We’ve been having lots of problems with one of our databases recently, and these problems serve to illustrate some fundamental truths about how to design and build databases (and how not to!).
The database in question is the database for a third-party vendor product that helps us keep track of equipment in our manufacturing plants that is connected to our network (that is, each piece of equipment has an IP address). As a DBA, I usually don’t have much to do with vendor databases. We keep them backed up, of course, so that they can be recovered if need be, and occasionally the vendor will send us update scripts to run. Other than that, we mostly don’t think about them.
But I had to think about this database – a lot – after receiving a frantic call from the application analyst responsible for supporting the product. It seems that a user had mistakenly assigned the same IP address to two different tools, and the product wouldn’t allow him to correct the mistake! I loaded a backup of the database to a test server, so the application analyst could write a SQL script to correct the problem. Second phone call: the update script updated hundreds of records, most of which were not supposed to be changed. Could I check to see why this happened?
What I discovered dismayed – but didn’t surprise – me. The database contained no data integrity constraints whatsoever (except for primary keys built on system-assigned identifiers). The lack of data integrity constraints (including referential integrity constraints between tables) is what allowed two tools to be assigned the same IP address. What I also discovered is that several of the code (minor entity) tables contained duplicate name values (and, in some cases, duplicate IP address values), which is what caused the analyst’s update script to change many more records than intended.
After laboriously figuring out how to write an update script that updated only the records that needed to be changed, I fired off an email to the vendor support rep. After describing the problems I had found in their database, I explained that databases of this sort invite an infinite (and steadily descending) cycle of data fixes, each of which results in some other problem that needs to be fixed, and so on and on. In my tenure as an application support analyst, I had to work on several such databases (which may explain my subsequent interest in data management!). I worked in one shop where the answer to every production problem was to “fix” the data in the database so that the application would stop blowing up. This fix, in turn, caused additional problems for the application; the data would be further “massaged,” resulting in more fixes, etc. This cycle of futility came to an abrupt end when one of the “fixes” deleted most of the records in the database – and there wasn’t a backup!
Most database issues come down to one fundamental question: What is a database? Far too many application developers think of a database as nothing more than a repository for application-specific data (what they call a “persistence engine”). To them, a database is a sort of “Fibber McGee’s closet”1 into which data gets stuffed and then, sometime later, retrieved. We hope that the data, by that time, is correct, timely, business-relevant, and easily consumable, but it probably won’t be.
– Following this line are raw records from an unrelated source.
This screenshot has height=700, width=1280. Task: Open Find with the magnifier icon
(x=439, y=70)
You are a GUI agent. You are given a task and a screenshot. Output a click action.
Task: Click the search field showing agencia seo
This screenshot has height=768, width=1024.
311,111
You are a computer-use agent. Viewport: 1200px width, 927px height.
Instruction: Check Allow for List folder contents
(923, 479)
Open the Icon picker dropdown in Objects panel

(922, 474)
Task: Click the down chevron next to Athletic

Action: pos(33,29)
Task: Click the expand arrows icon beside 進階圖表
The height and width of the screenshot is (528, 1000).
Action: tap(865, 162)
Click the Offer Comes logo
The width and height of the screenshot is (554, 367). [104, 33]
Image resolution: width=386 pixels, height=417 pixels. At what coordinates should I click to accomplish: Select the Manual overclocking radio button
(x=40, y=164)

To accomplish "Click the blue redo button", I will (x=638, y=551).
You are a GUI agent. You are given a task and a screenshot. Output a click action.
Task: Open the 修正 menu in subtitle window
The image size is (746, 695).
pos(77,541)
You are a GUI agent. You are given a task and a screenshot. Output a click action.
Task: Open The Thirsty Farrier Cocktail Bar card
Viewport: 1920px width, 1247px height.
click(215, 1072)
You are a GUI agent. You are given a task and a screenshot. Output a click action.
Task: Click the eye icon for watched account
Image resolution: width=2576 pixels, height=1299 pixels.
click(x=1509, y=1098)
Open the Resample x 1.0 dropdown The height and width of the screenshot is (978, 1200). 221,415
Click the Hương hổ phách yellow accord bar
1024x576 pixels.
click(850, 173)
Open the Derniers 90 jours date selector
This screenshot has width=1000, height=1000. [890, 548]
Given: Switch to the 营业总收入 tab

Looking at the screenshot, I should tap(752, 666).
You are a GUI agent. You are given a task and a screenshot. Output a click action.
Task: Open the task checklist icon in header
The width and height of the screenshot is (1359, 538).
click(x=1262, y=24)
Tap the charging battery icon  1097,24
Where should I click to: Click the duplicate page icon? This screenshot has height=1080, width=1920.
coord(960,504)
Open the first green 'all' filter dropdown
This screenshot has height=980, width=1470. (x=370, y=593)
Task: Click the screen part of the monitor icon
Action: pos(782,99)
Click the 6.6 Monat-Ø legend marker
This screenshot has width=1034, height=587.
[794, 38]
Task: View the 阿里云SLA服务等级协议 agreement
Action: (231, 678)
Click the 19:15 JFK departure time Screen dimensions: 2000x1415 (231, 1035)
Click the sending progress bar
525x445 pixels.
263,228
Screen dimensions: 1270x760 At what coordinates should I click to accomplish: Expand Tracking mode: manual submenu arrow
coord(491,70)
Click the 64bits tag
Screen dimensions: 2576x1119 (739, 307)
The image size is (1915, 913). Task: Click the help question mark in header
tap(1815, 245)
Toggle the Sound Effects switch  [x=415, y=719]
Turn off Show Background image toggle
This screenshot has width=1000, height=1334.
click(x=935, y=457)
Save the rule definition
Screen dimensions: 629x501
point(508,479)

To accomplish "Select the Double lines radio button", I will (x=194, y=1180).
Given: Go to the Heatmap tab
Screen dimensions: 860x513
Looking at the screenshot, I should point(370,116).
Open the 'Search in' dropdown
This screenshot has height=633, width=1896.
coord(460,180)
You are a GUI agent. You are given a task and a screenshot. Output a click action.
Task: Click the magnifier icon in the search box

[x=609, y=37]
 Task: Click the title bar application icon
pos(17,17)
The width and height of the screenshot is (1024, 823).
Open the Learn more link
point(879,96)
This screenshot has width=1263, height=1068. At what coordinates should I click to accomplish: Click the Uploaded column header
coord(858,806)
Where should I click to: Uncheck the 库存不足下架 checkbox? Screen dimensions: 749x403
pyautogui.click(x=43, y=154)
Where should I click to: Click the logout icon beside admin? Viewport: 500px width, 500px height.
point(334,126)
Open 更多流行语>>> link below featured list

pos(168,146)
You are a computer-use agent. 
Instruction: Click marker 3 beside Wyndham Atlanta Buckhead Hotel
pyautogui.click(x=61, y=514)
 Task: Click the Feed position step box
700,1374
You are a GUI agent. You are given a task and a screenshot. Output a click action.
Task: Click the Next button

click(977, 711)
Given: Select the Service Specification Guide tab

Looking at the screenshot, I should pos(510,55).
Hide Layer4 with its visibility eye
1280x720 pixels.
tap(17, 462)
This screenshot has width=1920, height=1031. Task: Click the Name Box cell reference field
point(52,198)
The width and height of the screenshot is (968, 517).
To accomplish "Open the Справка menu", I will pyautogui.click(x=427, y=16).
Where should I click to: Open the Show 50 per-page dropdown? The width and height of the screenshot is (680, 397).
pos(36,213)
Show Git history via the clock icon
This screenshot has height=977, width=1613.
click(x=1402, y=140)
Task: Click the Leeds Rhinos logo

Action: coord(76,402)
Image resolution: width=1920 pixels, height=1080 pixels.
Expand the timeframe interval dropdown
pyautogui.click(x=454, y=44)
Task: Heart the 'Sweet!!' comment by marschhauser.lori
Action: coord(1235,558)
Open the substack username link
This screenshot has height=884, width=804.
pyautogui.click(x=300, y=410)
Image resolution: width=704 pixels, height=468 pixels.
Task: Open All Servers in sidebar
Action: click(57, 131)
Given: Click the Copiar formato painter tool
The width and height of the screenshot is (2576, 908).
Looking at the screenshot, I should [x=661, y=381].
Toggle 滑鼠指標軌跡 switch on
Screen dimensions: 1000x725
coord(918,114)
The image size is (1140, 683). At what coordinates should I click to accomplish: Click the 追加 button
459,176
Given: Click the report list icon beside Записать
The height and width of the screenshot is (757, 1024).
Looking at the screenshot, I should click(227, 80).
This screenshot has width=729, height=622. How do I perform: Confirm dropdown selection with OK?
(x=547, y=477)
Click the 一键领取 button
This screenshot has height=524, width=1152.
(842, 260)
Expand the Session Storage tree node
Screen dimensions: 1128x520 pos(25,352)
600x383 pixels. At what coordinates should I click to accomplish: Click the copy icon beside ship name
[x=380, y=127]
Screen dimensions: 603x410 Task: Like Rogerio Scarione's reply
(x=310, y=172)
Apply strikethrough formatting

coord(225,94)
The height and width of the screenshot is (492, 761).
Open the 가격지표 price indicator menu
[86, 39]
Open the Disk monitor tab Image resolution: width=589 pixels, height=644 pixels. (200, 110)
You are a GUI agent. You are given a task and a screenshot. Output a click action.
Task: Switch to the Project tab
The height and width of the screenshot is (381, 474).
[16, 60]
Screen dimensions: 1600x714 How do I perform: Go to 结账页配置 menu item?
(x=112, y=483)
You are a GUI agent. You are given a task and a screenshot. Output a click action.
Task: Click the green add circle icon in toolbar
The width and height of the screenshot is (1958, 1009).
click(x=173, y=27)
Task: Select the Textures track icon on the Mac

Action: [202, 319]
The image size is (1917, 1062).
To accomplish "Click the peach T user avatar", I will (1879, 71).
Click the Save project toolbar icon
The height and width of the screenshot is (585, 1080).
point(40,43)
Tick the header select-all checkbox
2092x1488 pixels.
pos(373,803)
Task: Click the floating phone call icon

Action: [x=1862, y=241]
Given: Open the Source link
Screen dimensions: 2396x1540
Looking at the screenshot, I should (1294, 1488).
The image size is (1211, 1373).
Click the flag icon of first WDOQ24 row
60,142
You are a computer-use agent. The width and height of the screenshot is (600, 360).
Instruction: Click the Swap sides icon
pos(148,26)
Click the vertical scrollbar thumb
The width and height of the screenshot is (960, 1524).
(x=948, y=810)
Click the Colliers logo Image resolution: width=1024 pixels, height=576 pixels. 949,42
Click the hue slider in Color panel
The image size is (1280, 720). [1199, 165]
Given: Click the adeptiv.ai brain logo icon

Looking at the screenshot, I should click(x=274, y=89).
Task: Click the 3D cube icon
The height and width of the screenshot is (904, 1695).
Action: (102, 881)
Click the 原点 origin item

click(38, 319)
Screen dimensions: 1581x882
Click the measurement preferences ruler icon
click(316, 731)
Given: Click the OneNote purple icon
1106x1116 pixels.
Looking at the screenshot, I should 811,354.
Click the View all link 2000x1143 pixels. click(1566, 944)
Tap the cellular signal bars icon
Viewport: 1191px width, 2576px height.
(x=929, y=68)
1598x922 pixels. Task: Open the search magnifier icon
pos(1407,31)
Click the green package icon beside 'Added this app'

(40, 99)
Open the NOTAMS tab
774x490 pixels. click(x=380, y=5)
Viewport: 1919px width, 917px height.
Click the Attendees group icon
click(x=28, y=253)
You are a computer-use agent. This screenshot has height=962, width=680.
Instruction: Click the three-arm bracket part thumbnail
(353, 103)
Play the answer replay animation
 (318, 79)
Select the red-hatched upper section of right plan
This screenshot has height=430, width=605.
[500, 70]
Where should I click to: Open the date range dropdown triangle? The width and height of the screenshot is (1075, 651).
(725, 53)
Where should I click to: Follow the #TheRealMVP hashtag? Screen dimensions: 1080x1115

Databases built according to this definition of “database” characteristically have few, if any, data integrity constraints because developers prefer to code all such “intelligence” in the application.2
I advocate a more complete definition of “database.” A database, in my view, is not just a repository for business data; it is a repository for the business rules that constrain the data! This is why having a complete and accurate logical data model is so critical to database development – the logical data model documents the business data requirements (and the business rules) that need to be implemented, in some fashion, in the database. As I explained in my recent article,3 it is not necessary (and usually not desirable) to implement the logical data model as though it were the actual database design. Nevertheless, the database, once implemented, must encapsulate the business data requirements and business rules that are documented in the logical model.
Having a database that encapsulates – and enforces – the business rules surrounding business data helps ensure that the data in the database will always be complete and correct, and that it will always represent, at any given moment in time, a valid view of the business. Data that can be trusted to be correct, accurate and timely, that is easily consumable, and that is business-relevant (and not just application-specific) is data that can be reused, over and over again, in support of multiple applications, multiple business processes, and multiple business initiatives. This, in turn, greatly multiplies the value of the data (and the database) to the business.4
As I always say, data management is the art of turning data into business value. Data that is locked in application-specific databases (especially databases that don’t bother to enforce the correctness or business-relevance of their data) is data that is not going to be of much value to the business!
NOTE: I’d like to make this a dialogue, so please feel free to email questions, comments and concerns to me. Thanks for reading!
- I probably need to explain this reference. “Fibber McGee and Molly” was an old radio comedy program in which McGee (a chronic liar) was always running to the hall closet for some tool or something he needed. Molly (his wife) would shout, “Don’t open that door, McGee!,” and all the contents of the closet would empty themselves onto McGee’s head. This is what flashes through my mind when I hear developers refer to databases as “persistence engines.”
- Larry Burns, In Defense of the Intelligent Database published August 1, 2009, in TDAN, The Data Administration Newsletter.
- Larry Burns, What is “Normal”? published August 1, 2010, in TDAN, The Data Administration Newsletter.
- I’ve written a great deal, in other forums, about the importance of increasing the ROI of data. My basic point is that when you add up the cost of designing and creating databases and database servers (and maintaining them over time), and compare this cost with the value returned by application-specific data, most companies are probably losing money on their databases!